SUPPLIED DATA:

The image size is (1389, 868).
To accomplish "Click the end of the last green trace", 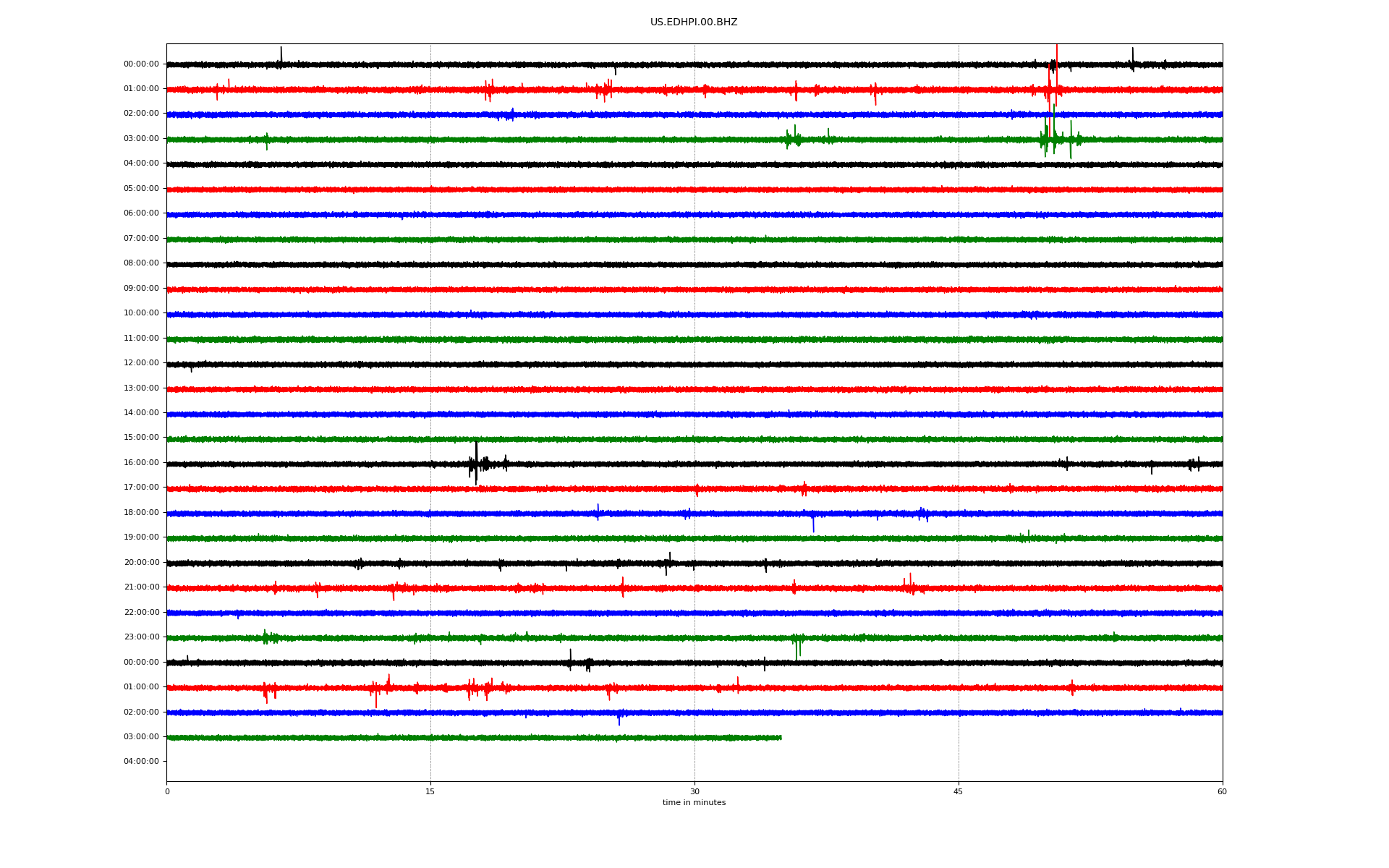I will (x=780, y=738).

---

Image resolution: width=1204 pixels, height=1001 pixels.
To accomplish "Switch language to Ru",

--

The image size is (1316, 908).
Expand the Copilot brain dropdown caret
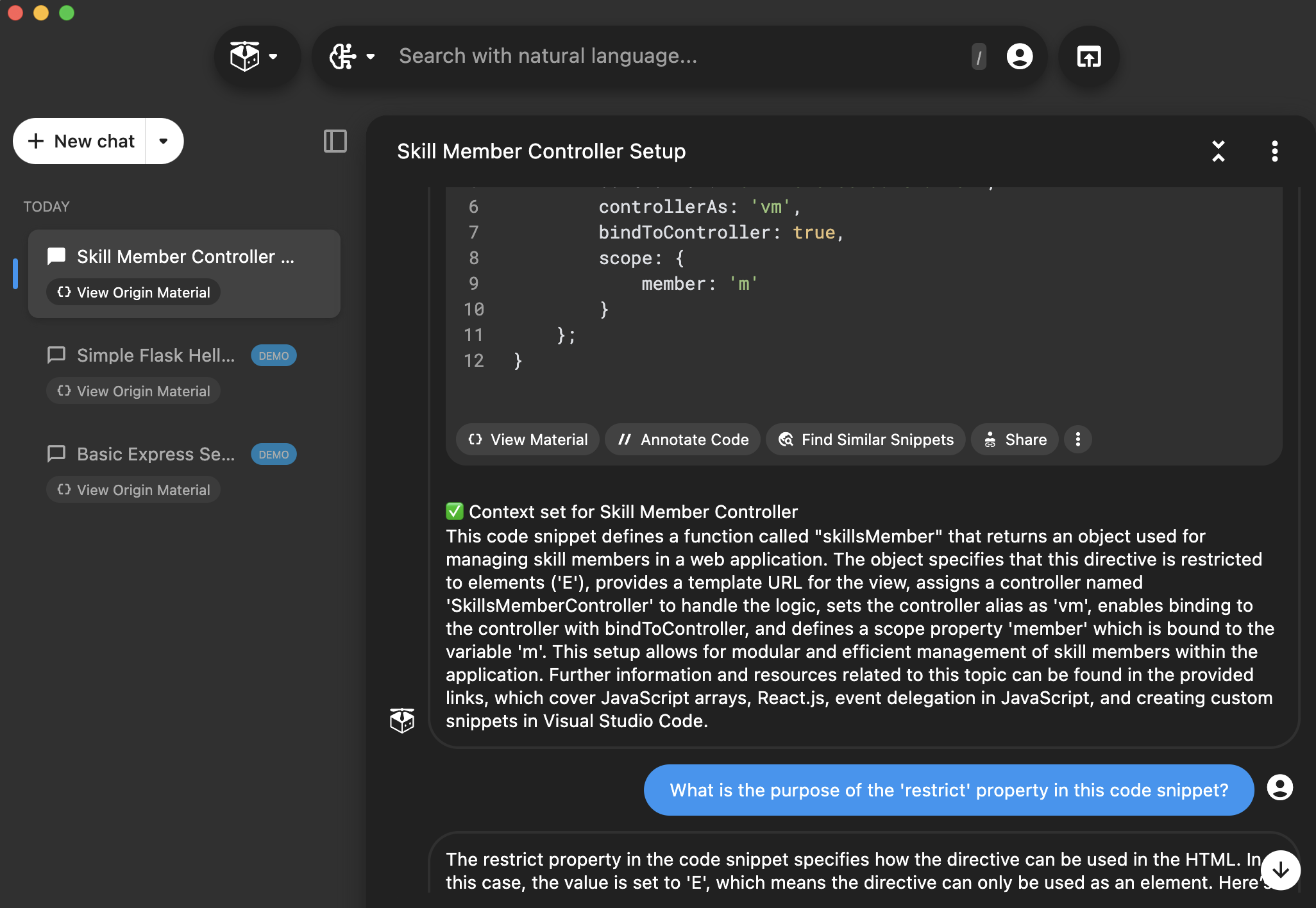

TASK INSTRUCTIONS: Every line in the records above with the string "size" in it should be shown.

FINAL ANSWER:
The image size is (1389, 868).
The image size is (1316, 908).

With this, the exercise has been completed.